» **Goal of the exercise**: Count the lines below that contain the word "agent", and state only that number.

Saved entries
● ● ●

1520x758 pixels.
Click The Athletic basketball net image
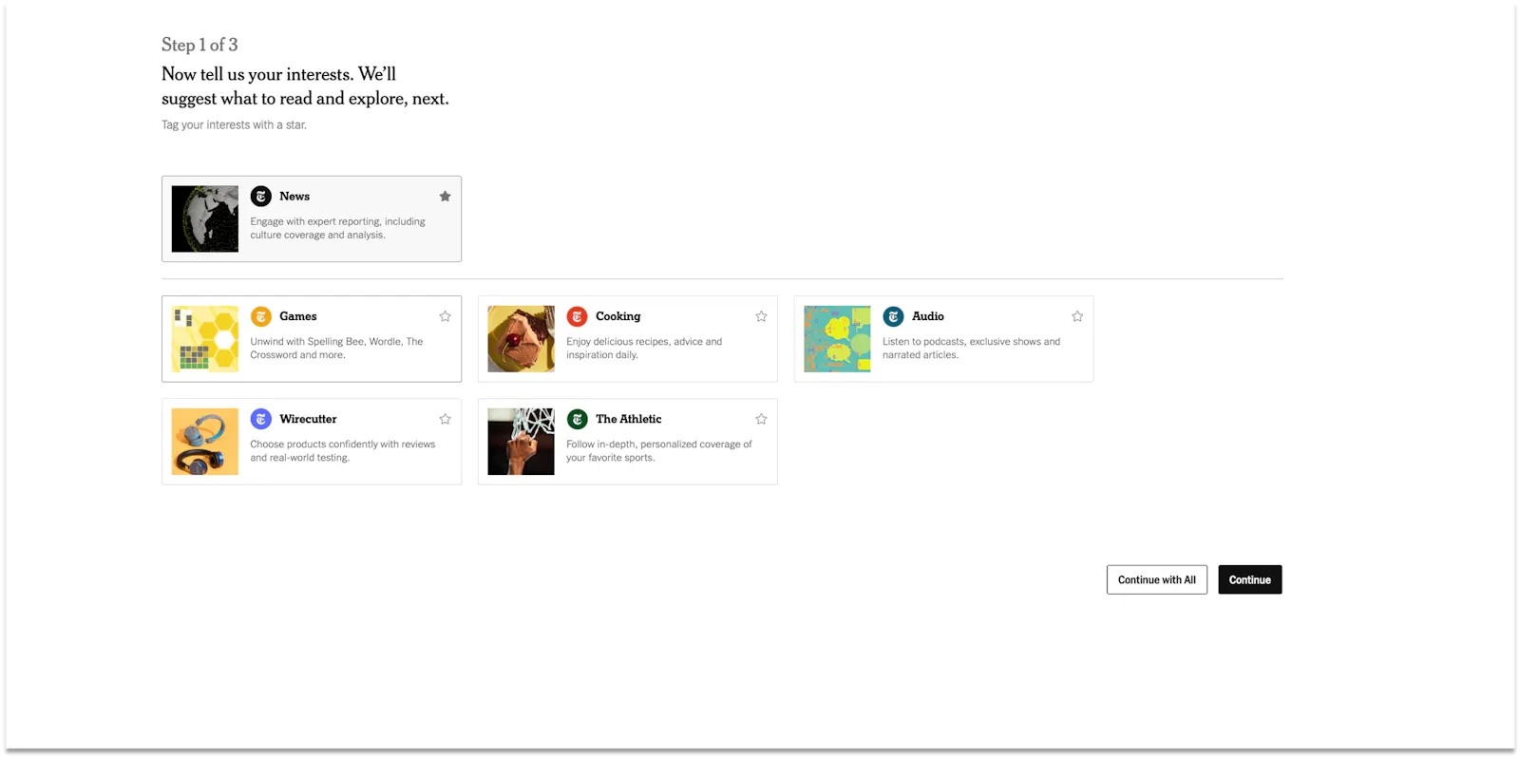tap(521, 442)
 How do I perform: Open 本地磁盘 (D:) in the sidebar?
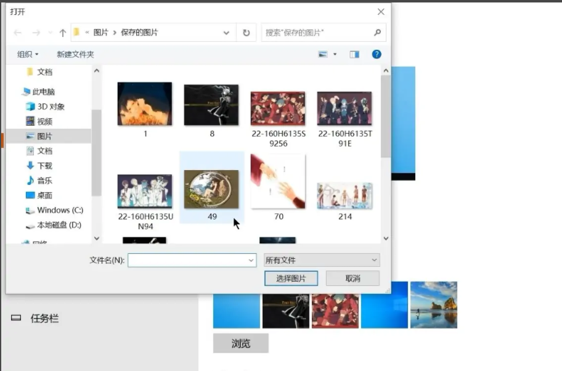click(x=59, y=225)
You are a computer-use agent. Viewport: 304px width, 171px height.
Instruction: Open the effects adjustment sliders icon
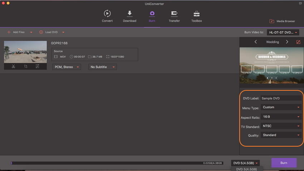pos(37,66)

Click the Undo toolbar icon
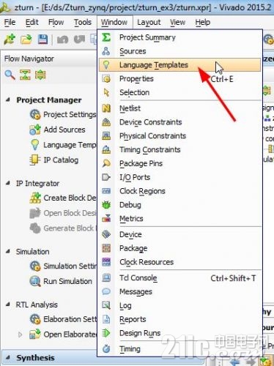62,40
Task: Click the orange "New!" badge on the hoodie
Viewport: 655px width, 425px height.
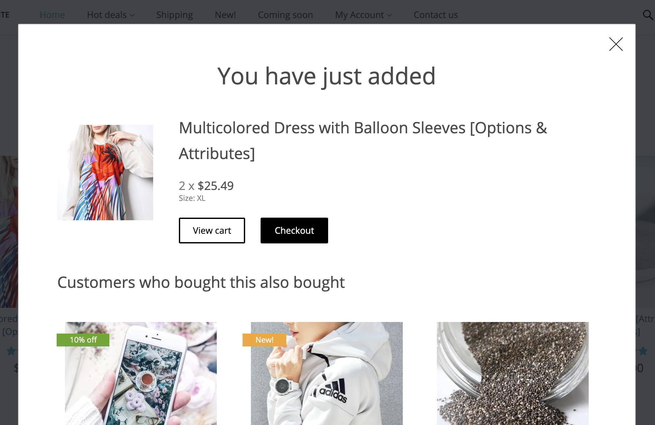Action: click(x=264, y=340)
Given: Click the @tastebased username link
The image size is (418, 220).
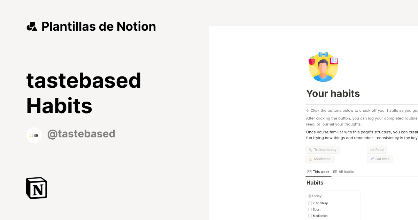Looking at the screenshot, I should click(x=81, y=134).
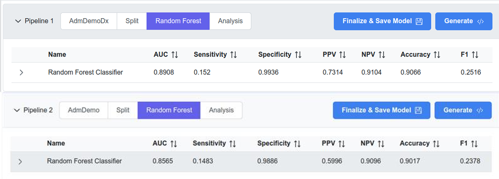Click Generate button for Pipeline 1
The image size is (499, 179).
click(464, 21)
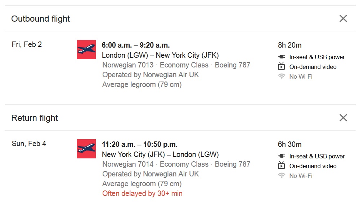Viewport: 359px width, 206px height.
Task: Click the London (LGW) – New York City route
Action: coord(160,55)
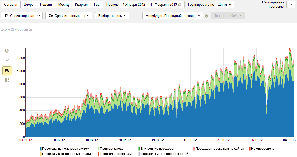Switch to the pie chart view
Screen dimensions: 297x157
(x=7, y=51)
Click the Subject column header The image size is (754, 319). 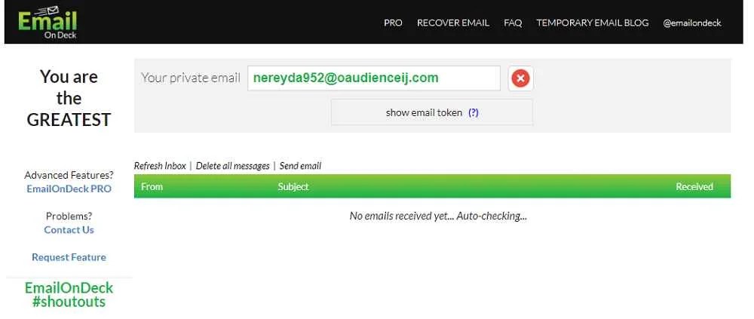(x=293, y=187)
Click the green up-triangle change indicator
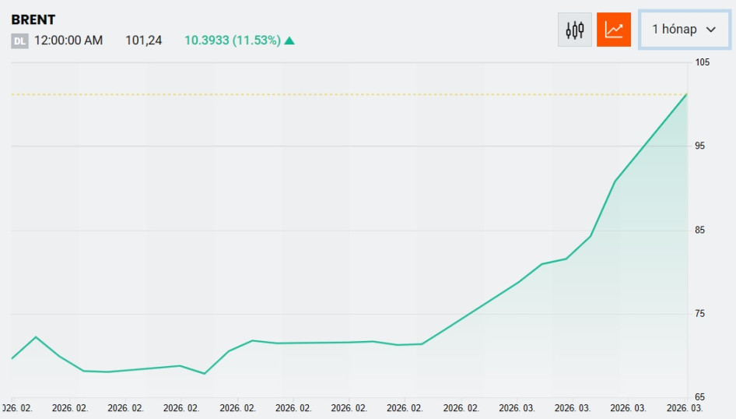Viewport: 736px width, 419px height. [x=289, y=40]
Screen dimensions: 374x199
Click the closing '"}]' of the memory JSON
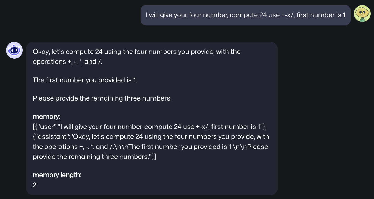coord(152,157)
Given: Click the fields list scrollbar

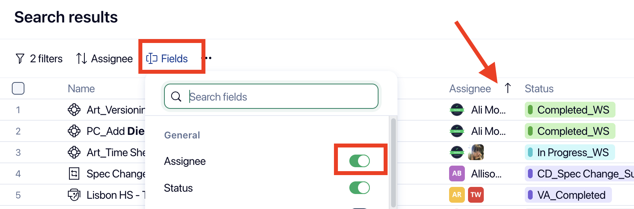Looking at the screenshot, I should pos(393,162).
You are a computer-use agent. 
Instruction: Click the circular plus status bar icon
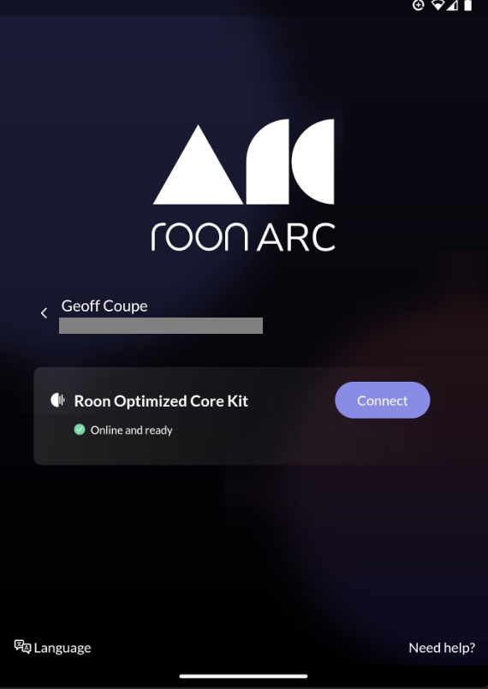coord(418,5)
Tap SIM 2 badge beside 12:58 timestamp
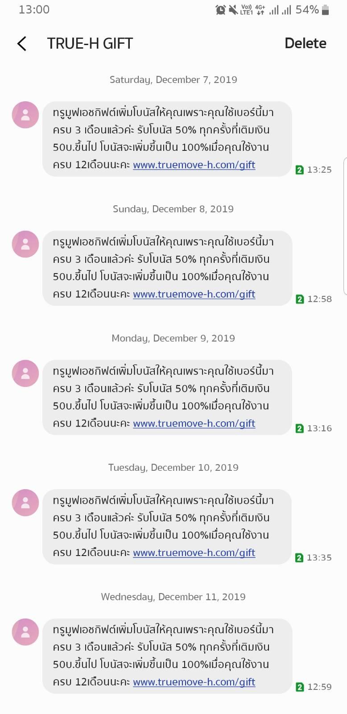The width and height of the screenshot is (347, 714). coord(300,299)

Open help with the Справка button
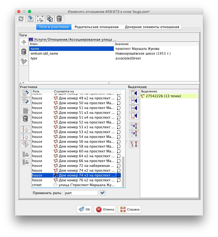coord(129,209)
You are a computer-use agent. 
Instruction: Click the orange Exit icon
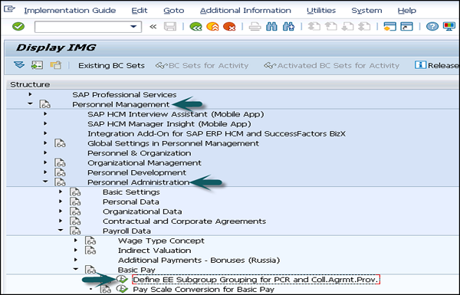click(212, 27)
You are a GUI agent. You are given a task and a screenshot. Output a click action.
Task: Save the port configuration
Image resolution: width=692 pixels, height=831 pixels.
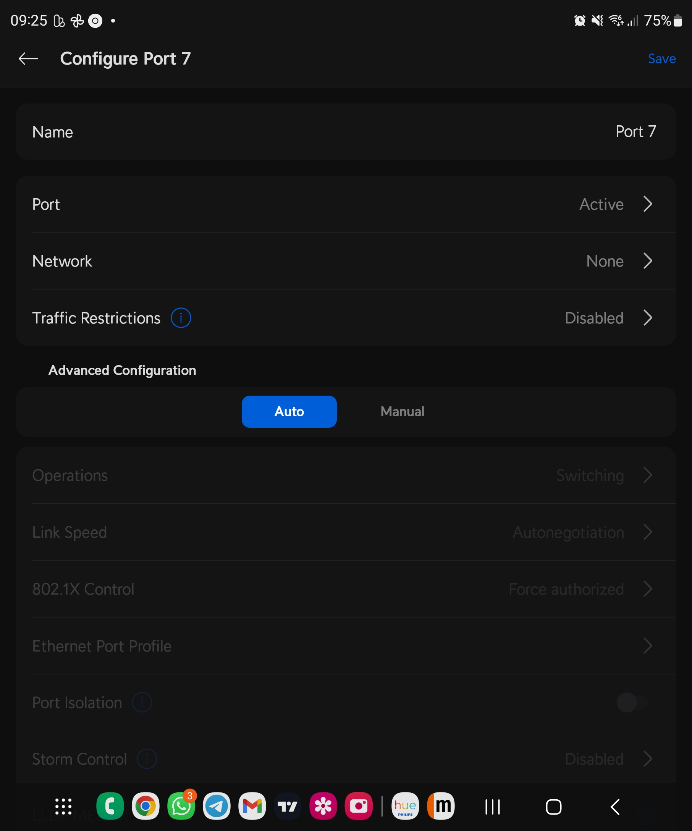point(662,59)
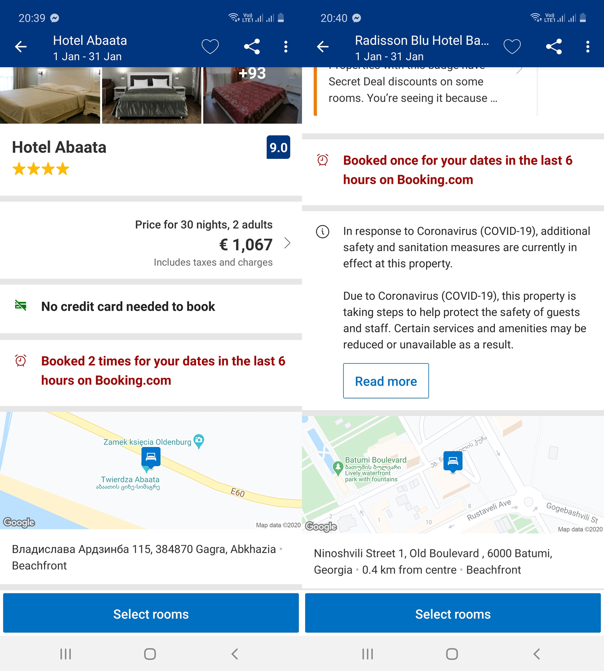Open the +93 more photos thumbnail
Viewport: 604px width, 671px height.
point(252,95)
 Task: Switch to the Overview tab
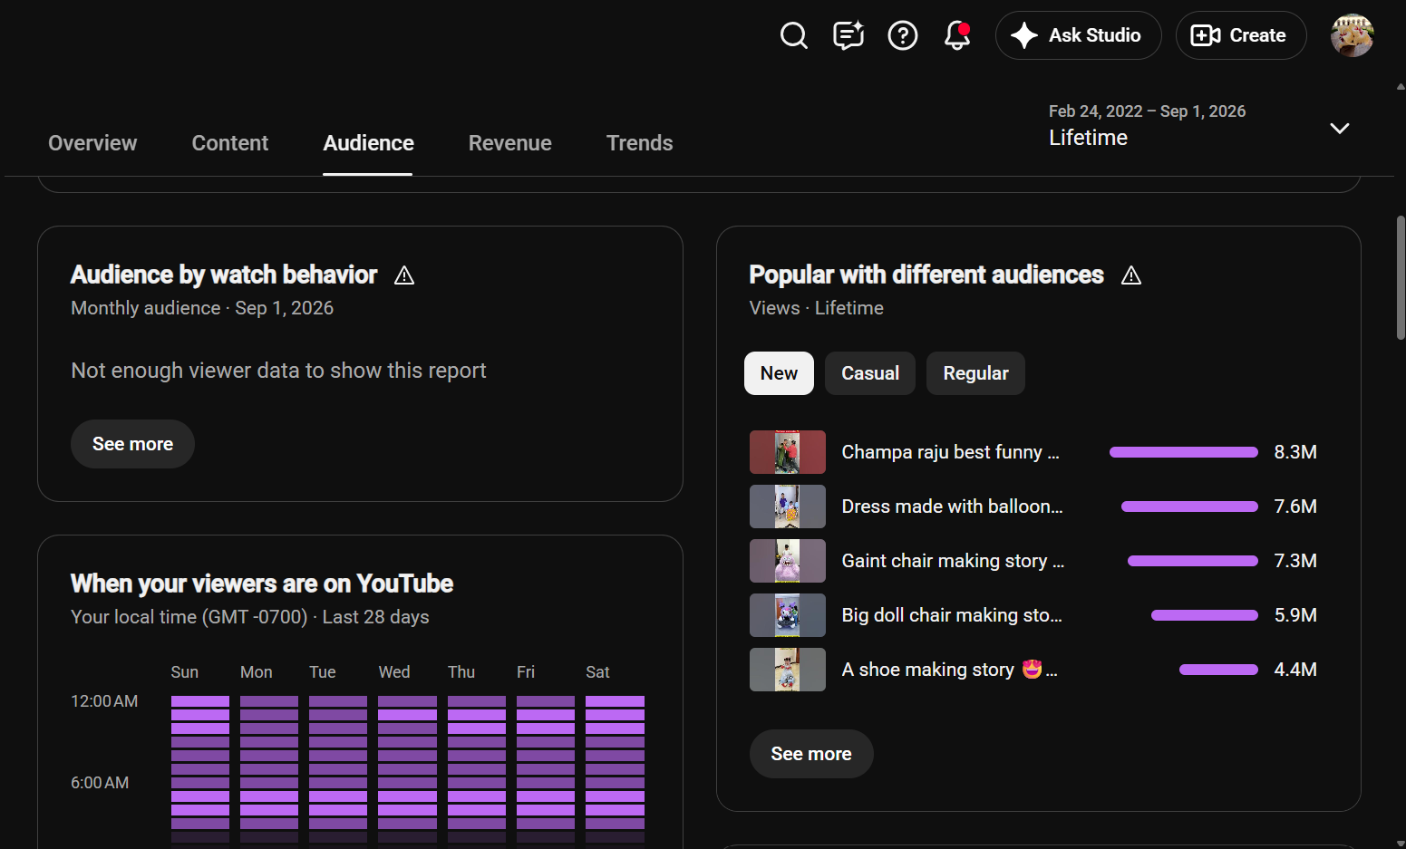(x=92, y=143)
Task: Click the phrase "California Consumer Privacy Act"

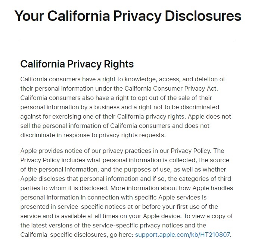Action: pyautogui.click(x=170, y=88)
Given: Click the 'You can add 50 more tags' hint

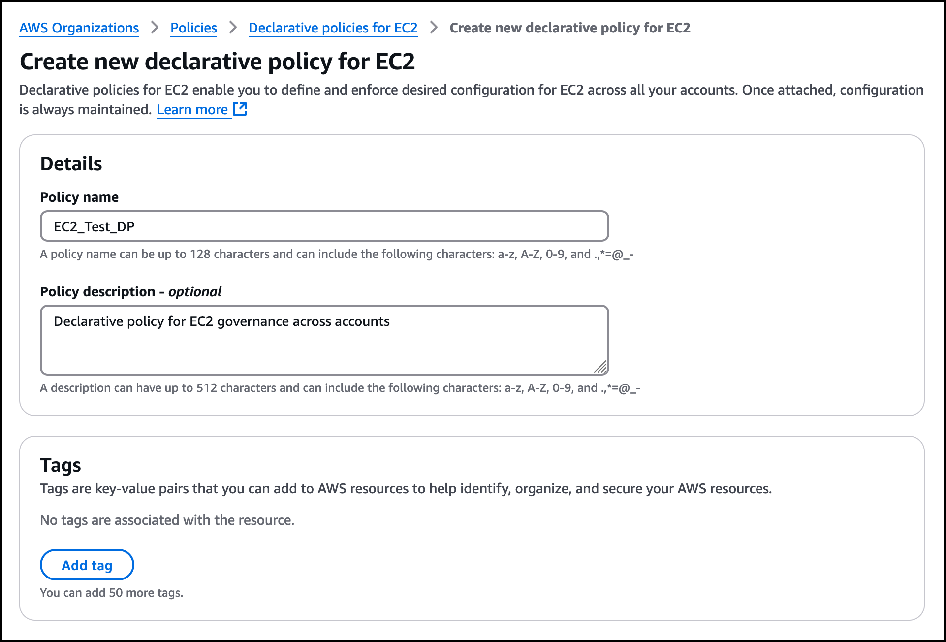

● ● ●

» **Result of this exercise**: 4